11.Hunger pangs are now physically attacking you .So you decide to go to your neighbours and boil an egg as the potatoes get cooked.
12.Ah! So the neighbour has a microwave,surely if one is careful enough he can cook an egg using a microwave.
13.Your neighbour is sceptical about your idea but your swear by your grandmother's dress that you've tried it before.
14. 1minute,2 minutes ,3minutes....
15.Kaboooom!
16.''Please don't kill us, we don't even like Kenya that much'',you both scream thinking it's the Alshabaab.
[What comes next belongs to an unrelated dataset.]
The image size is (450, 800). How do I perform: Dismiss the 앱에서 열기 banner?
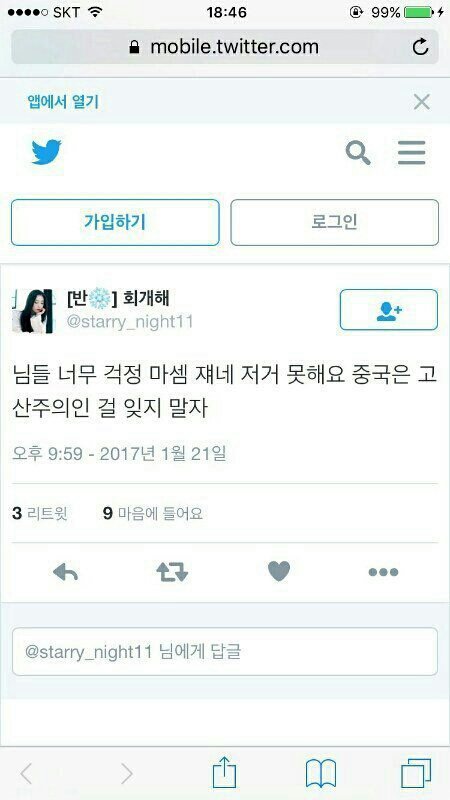(422, 102)
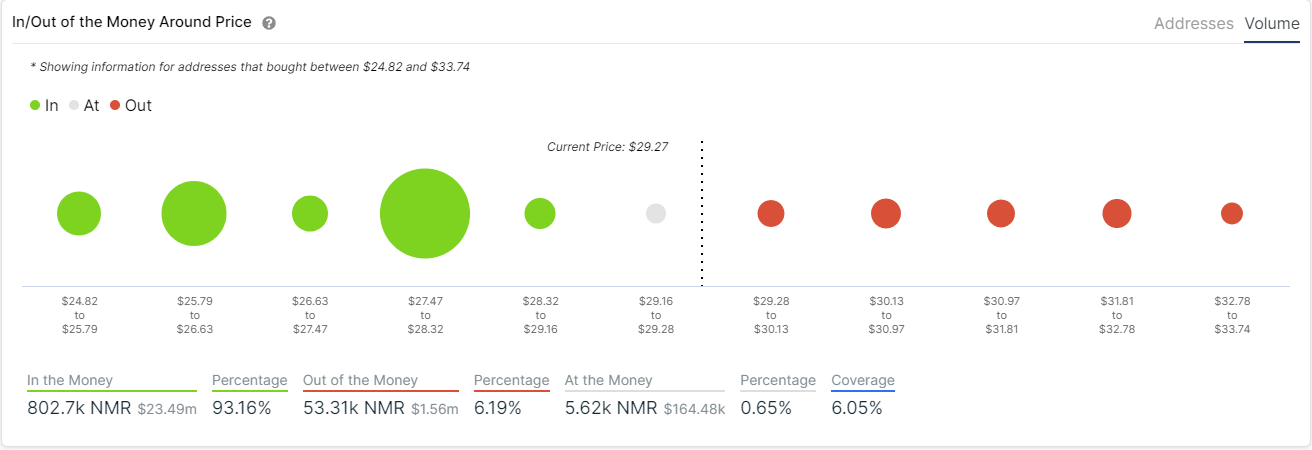
Task: Open the help question mark icon beside title
Action: (x=269, y=23)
15. After a few minutes of not being dead, you look around and realize that it was the microwave.
16.The neighbour opens the microwave and finds its inside decorated with a mosaic pattern of egg yolk and shell pieces.
17."Ngamia hii kesho uniletee hii microwave ikiwa safi," says the irate neighbour as he hands it to you. You feel like hurling an angry bird towards him but you quickly remember that you are the guilty party.
18.You do the walk of shame back to your room, microwave in hand.
19.Your walk of shame turns into a sprint for there is smell of burning potatoes coming from your house.
20.You find that all the potatoes are burnt.
21.Yeah,the Devil is real.
22.You decide to call and seek help from your girlfriend.... (Oh, ladies my apologies, you were actually involved).
23.You then remember that she doesn't even know how to cook.
24.Before I go any further I must tell you something :dude you are in a gay relationship.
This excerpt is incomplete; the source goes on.